29.7.26

FASCINAÇÃO

Ciro Costa*
 
Atravessara, aflito, os umbrais do outro mundo
E, ao erguer-se da lousa, exânime, febrento,
No sepulcro imagina o suntuoso aposento
Onde, a sós, afagava o tesouro infecundo.
 
– “Meu dinheiro!” – reclama, exasperado e atento.
– "Ouro! Meu ouro só! Por nada me confundo!
Ladrões! Quem me furtou?” – esbraveja iracundo,
Em largo desafio aos sarcasmos do vento.
 
Ouve o silêncio em torno e ruge: – “Agora, agora!

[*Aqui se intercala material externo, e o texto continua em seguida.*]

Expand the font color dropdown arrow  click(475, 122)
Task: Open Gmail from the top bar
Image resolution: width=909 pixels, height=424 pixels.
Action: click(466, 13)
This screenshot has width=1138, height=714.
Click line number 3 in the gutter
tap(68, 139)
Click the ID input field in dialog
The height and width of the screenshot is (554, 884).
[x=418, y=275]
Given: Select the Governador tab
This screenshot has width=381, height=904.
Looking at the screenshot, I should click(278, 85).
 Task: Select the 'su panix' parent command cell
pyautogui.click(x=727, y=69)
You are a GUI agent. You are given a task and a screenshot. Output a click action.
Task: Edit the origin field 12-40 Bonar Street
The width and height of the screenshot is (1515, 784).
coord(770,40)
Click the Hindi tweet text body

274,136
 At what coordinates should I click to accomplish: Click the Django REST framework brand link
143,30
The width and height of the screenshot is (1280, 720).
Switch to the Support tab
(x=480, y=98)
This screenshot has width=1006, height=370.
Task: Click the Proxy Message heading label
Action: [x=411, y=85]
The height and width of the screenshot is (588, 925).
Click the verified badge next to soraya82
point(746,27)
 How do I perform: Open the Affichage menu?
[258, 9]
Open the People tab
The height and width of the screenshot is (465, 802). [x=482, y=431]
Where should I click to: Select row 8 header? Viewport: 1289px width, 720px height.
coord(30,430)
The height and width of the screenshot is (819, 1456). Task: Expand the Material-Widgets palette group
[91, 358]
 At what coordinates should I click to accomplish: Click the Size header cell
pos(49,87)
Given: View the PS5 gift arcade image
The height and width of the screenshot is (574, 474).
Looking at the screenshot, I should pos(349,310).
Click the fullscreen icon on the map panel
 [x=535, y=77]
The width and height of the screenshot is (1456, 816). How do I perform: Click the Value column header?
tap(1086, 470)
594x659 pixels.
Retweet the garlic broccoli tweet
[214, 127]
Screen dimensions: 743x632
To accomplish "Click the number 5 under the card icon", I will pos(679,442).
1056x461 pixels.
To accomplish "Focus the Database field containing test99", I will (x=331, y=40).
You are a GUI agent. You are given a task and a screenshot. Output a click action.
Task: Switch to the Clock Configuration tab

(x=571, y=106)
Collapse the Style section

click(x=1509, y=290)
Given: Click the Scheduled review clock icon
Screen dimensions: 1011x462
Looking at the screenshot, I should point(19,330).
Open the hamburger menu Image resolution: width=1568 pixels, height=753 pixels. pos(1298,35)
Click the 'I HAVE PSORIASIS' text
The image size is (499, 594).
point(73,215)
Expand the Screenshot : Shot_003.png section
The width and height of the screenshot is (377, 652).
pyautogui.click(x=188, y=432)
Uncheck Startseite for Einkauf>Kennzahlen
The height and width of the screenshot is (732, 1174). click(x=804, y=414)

Achei meu cofre! Achei!... ” – gargalha, grita, chora,
Na homérica ilusão que ele mesmo proclama...
 
Inclina-se. Algo colhe e, em delírio perfeito,
Investe contra a sombra e aperta contra o peito
Velha tampa de esquife empastada de lama.
     
(*) Depois de formar-se em Direito pela Faculdade de S. Paulo, o artista de «Pai João» viajou pela Europa e pelo Oriente, chegando a visitar a India e o Egito. Residiu por algum tempo no Rio de Janeiro. Juntamente com Olavo Bilac, Martins Fontes e outros intelectuais, fundou a «Sociedade dos Homens de Letras do Brasil». Colaborou nas revistas paulistas da época, dentre elas A Cigarra e A Vida Moderna. Eleito para a Academia Paulista de Letras, não chegou a tomar posse. «Ciro Costa era uma irradiação larga, amplíssima de talento e de simpatia» – afirma Marques da Cruz na Revista da Academia Paulista de Letras, nº. 25, pág. 169. «Epígono da geração acadêmica do Romantismo», fundamentalmente um romântico, ele viveu, porém, a vida da sua época. «Foi parnasiano e simbolista» – escreve Marques da Cruz, concluindo. (Limeira, Est. de S. Paulo, 18 de Março de 1879 – Rio de Janeiro, GB, 22 de Junho de 1937.)
BIBLIOGRAFIA: Estelário ; Terra Prometida.
Livro: “Antologia dos Imortais” - Psicografia de Francisco Cândido Xavier e Waldo Vieira.